In this case, the judge found the charge of usurpation without merit, but chose to continue the process on the lesser coercion charge. MADJ had three days to appeal, which they have done, and as of the publication of this blog the results of their appeal have not been decided and the next court date has not been set. Critically given what happened next, the judge also declined the prosecutors’ requests for both a police presence in Pajuiles and the eviction of the camp.
‘La Lucha es Constante’
The following morning, May 3, 2018, at about seven in the morning, a contingent of heavily militarized police, including U.S.-backed TIGRES, National Police, and Investigative Police units, as well as COBRAS, descended on the camp to prevent the communities from blocking passage of heavy machinery and construction materials. Outnumbering the protesters 10-1, and armed with tear gas, automatic weapons, and riot gear, they provided what amounted to a personal escort to HIDROCEP’s owner Jason Hawit and his employees to ensure the continuation of his devastating project.

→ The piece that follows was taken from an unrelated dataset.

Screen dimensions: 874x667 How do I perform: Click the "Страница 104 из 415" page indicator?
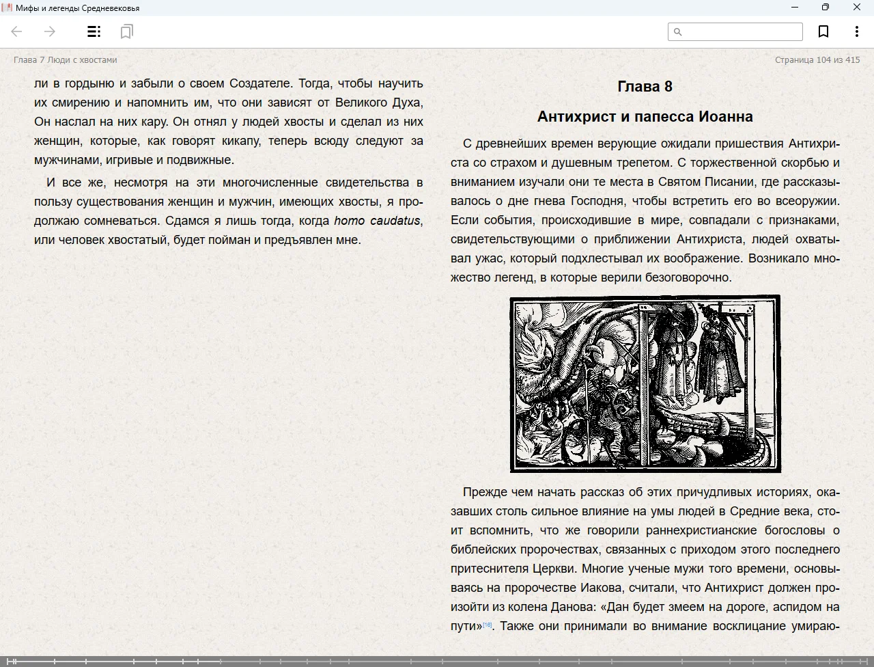point(817,60)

By the time the Witness for Peace Honduras International Team arrived on the scene a little after nine that morning, the COBRA forces had already tear-gassed the camp and arrested Norberto López, Albertina’s brother, for photographing the arrival of the machinery and the police. Norberto was released that afternoon, and faces the absurd charge of “public scandal.” He is now the 18th member of the encampment to face criminal charges for his involvement in the ongoing protest there, and the first to be arrested after the IACHR’s protective measures were announced.
We stayed in Pajuiles all day on the 3rd, and saw a rotating team of COBRAs and, eventually, TIGRES guarding the camp itself. When we arrived that morning, heavily armed units from various Honduran police forces had staked out positions about a quarter mile in either direction from the road leading past the encampment to the construction site. A military truck full of reinforcements sat just around the corner from the encampment, blocking vehicle access to some of the residences behind the camp.

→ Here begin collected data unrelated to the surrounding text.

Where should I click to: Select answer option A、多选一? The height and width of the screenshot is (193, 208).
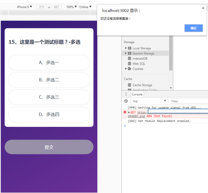(x=49, y=63)
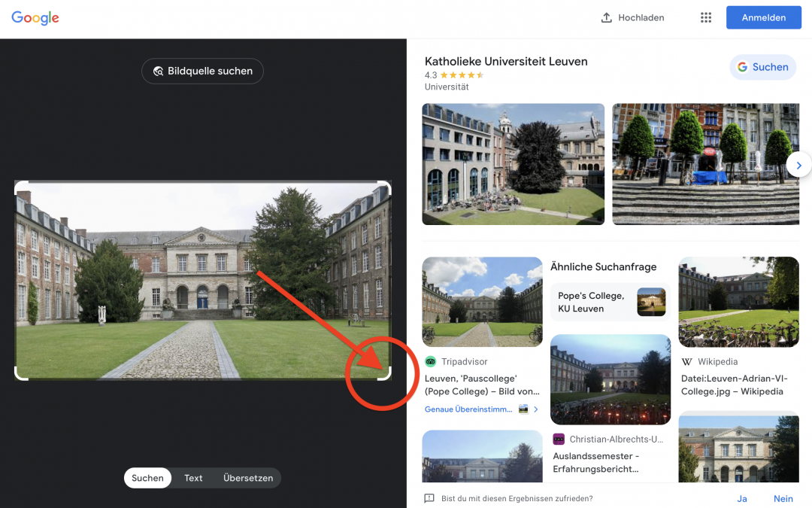Click the Google Suchen chip
Image resolution: width=812 pixels, height=508 pixels.
pyautogui.click(x=762, y=67)
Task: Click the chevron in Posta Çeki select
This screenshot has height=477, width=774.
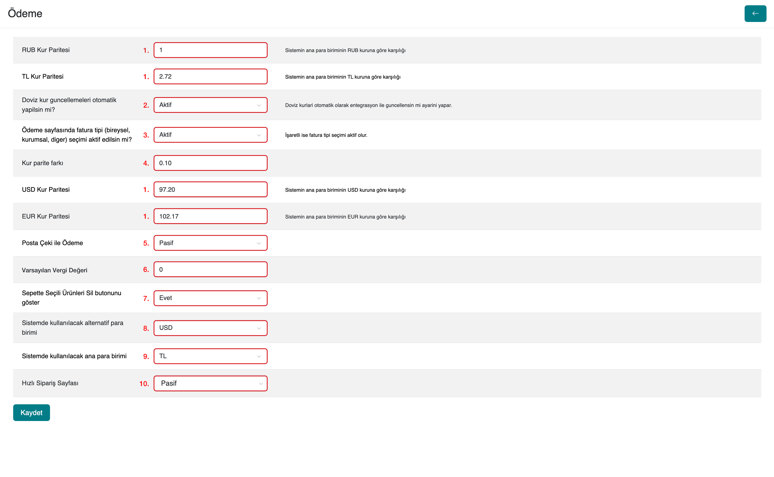Action: tap(259, 243)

Throughout the day, various pieces of heavy machinery and trucks full of construction equipment made their way up and down the mountain, always with a heavily armed police export, most typically made up of COBRAS with automatic weapons and riot gear. In the mid-afternoon, we came to really understand the extent of the police presence when Jason Hawit descended from the construction site protected by a caravan of TIGRES, COBRAS, and national police.
The entire area looked like occupied territory. We have since learned that the small army called on by Hawit to defend his hydroelectric project was not given any judicial order, but was instead acting on orders from civilian authorities in Honduras. Needless to say, their presence was in direct contradiction to the judge’s orders the day before.
Of particular interest to us was both the extent to which the force occupying Pajuiles on May 3 was made up of US-backed forces, TIGRES in particular but also Preventative Police and DPI, and the role they played. The TIGRES are an elite commando force created in 2013 to combat narco-trafficking and gang violence in Honduras.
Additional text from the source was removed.